Questa festa consolida l’alleanza tra le famiglie e il
sentimento di appartenenza a un segmento comunitario come membri di una
comunità.
“Il banchetto rituale si pone come momento cardine in cui i
saperi e le memorie relative all’animale vengono riattualizzati e trasferiti
dentro una fragile, ma tenacemente perseguita, percezione del presente: una
percezione che (…) si alimenta nell’aspettativa e nell’attesa” [pag. 213].
Il tipo di ricordo che si elabora all’interno di questa
cornice tende a recuperare le vicende comunitarie e quella del gruppo che si
autocelebra. Per spiegare meglio il processo mnestico dei banchetti, Faeta
ricorre alla distinzione tra opzioni fredde e calde di Assmann. Queste due
opzioni sono presenti all’interno di tutte le società e rappresentano una
risorsa per definire il rapporto dei gruppi umani con la Storia attraverso due
poli opposti: conservazione e mutamento.

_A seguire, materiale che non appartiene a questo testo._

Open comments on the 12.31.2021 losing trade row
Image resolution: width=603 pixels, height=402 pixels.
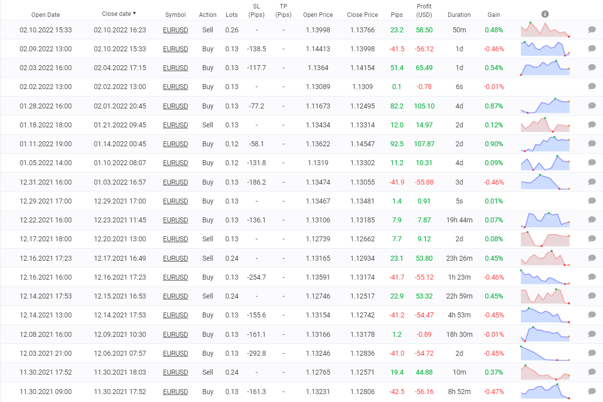coord(592,182)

La memoria fredda impedisce l’irruzione
della Storia e, alternandosi con quella calda, mantiene al riparo da ciò che
disordina e accelera, consentendo la costruzione di una tradizione locale.
Inoltre il maiale consente di ricordare quando il controllo
delle cose era in mano alla comunità che lavorava in rapporto con la natura e
in cui le cose “avevano sapore”. Il banchetto rituale assume un ulteriore
significato: “la lavorazione e la consumazione dei resti: ieri utili nell’ambito
di un’economia di sussistenza, in cui nulla poteva essere scartato, essi
connotano oggi un ambito alimentare tipico, distintivo certamente della
calabresità e della noceresità ma, al loro interno, specialmente della virilità.
(…) Il prepararli e il consumarli divengono, allora, fatti distintivi di un’umanità
diversa, che non teme ciò che teme colui che viene da fuori . (…) Mangiare le
parti forti dell’animale (…)caratterizza il locale in rapporto al nazionale, ma
anche l’uomo rispetto alla donna. Il simbolo così si scinde in base all’appartenenza
di genere.” [pag. 217]
ho letto davvero volentieri questo capitolo di dettagliata descrizione etnografica e di analisi sul materiale raccolto da Faeta in anni di lavoro sul campo nel contesto in questione e non solo.
RispondiEliminaPenso che un'esercizio utile potrebbero essere quello di provare a immaginare un lavoro di etnografia visiva con lo strumento della telecamera a partire dalla descrizione e dall'analisi che Faeta ne fa.
Pensare alle fonti bibliografiche, ai sopralluoghi, alla scrittura di una sceneggiatura mobile (vedi post su schema proposto da Cedrini), revisione girati, etc.